*Records provided*.
= = = =
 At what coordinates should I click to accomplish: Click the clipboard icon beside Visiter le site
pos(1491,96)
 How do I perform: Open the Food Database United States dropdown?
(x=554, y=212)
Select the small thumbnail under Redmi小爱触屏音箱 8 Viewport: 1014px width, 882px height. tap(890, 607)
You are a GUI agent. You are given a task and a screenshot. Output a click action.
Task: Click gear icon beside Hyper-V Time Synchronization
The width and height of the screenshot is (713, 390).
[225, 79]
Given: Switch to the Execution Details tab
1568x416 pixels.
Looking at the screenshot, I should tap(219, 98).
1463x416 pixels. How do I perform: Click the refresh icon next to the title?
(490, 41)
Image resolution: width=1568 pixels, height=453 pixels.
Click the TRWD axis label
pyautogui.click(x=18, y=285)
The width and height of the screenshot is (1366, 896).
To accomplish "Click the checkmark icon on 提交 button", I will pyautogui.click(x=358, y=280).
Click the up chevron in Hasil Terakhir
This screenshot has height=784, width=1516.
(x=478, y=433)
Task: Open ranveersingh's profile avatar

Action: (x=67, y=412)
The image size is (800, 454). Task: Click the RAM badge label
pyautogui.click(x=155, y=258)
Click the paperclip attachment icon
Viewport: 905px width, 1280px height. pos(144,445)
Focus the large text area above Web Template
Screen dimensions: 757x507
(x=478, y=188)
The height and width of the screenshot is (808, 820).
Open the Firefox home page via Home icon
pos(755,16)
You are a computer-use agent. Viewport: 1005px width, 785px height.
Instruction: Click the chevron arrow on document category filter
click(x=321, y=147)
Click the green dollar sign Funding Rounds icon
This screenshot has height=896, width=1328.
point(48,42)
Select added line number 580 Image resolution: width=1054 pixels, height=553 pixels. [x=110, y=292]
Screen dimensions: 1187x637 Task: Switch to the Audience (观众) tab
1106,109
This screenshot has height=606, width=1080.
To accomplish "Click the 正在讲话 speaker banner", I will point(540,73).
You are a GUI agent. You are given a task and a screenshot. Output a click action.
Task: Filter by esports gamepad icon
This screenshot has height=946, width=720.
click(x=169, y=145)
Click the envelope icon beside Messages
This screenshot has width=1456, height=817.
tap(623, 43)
= = = =
Reproduce all of the data above word for word.

*Reply*.
 At what coordinates should I click to accomplish: Click the clipboard icon beside Visiter le site
pos(1491,96)
 How do I perform: Open the Food Database United States dropdown?
(x=554, y=212)
Select the small thumbnail under Redmi小爱触屏音箱 8 Viewport: 1014px width, 882px height. tap(890, 607)
You are a GUI agent. You are given a task and a screenshot. Output a click action.
Task: Click gear icon beside Hyper-V Time Synchronization
The width and height of the screenshot is (713, 390).
[225, 79]
Given: Switch to the Execution Details tab
1568x416 pixels.
Looking at the screenshot, I should tap(219, 98).
1463x416 pixels. How do I perform: Click the refresh icon next to the title?
(490, 41)
Image resolution: width=1568 pixels, height=453 pixels.
Click the TRWD axis label
pyautogui.click(x=18, y=285)
The width and height of the screenshot is (1366, 896).
To accomplish "Click the checkmark icon on 提交 button", I will pyautogui.click(x=358, y=280).
Click the up chevron in Hasil Terakhir
This screenshot has height=784, width=1516.
(x=478, y=433)
Task: Open ranveersingh's profile avatar

Action: (x=67, y=412)
The image size is (800, 454). Task: Click the RAM badge label
pyautogui.click(x=155, y=258)
Click the paperclip attachment icon
Viewport: 905px width, 1280px height. pos(144,445)
Focus the large text area above Web Template
Screen dimensions: 757x507
(x=478, y=188)
The height and width of the screenshot is (808, 820).
Open the Firefox home page via Home icon
pos(755,16)
You are a computer-use agent. Viewport: 1005px width, 785px height.
Instruction: Click the chevron arrow on document category filter
click(x=321, y=147)
Click the green dollar sign Funding Rounds icon
This screenshot has height=896, width=1328.
point(48,42)
Select added line number 580 Image resolution: width=1054 pixels, height=553 pixels. [x=110, y=292]
Screen dimensions: 1187x637 Task: Switch to the Audience (观众) tab
1106,109
This screenshot has height=606, width=1080.
To accomplish "Click the 正在讲话 speaker banner", I will point(540,73).
You are a GUI agent. You are given a task and a screenshot. Output a click action.
Task: Filter by esports gamepad icon
This screenshot has height=946, width=720.
click(x=169, y=145)
Click the envelope icon beside Messages
This screenshot has width=1456, height=817.
tap(623, 43)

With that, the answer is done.